Outside the car, there were wrappers and other signs that several assorted boxes of food had been repackaged and hauled away. There was also a large footlocker containing more than two thousand driver’s licenses and passports. Most of these were for Atlanta, Georgia, residents, although there were seventeen other states represented, as well as a few foreign passports. The majority of the IDs belonged to either college-age or elderly people. The coroner told Dustin that this would be consistent with influenza victims, since the highest number of deaths would be either in old people with weakened immune systems, or in young people who had suffered cytokine storm over-reactions to the flu.
Dustin concluded that the driver was most likely a medical professional from Georgia who was driving west for some unknown reason and either ran out of fuel or had engine trouble, and then was waylaid by local bandits.
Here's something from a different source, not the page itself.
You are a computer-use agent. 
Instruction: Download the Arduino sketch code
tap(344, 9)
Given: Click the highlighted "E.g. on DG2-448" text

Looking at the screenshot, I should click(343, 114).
Why he would be carrying such a large collection of IDs was a mystery.
With no communications available, and Atlanta in ashes, this case was baffling. The trunk was eventually dubbed “The Jonestown Footlocker” by the county sheriff, who remembered news accounts of a trunk filled with nine hundred passports, following the Jonestown, Guyana, murder and mass suicide incident in 1978. The trunk was placed in the Bradfordsville evidence room and largely forgotten.
• • •
Resistance to the provisional government grew slowly. At first, people were just happy to hear that grid power would be restored to Kentucky and southern Ohio, and that refineries would soon be operating. Then people started hearing stories of widespread corruption, incompetence, wholesale larceny, rapes, and other acts of savagery by out-of-control foreign “guest” troops. There were also dozens of cases of people who went “missing” in the dark of night.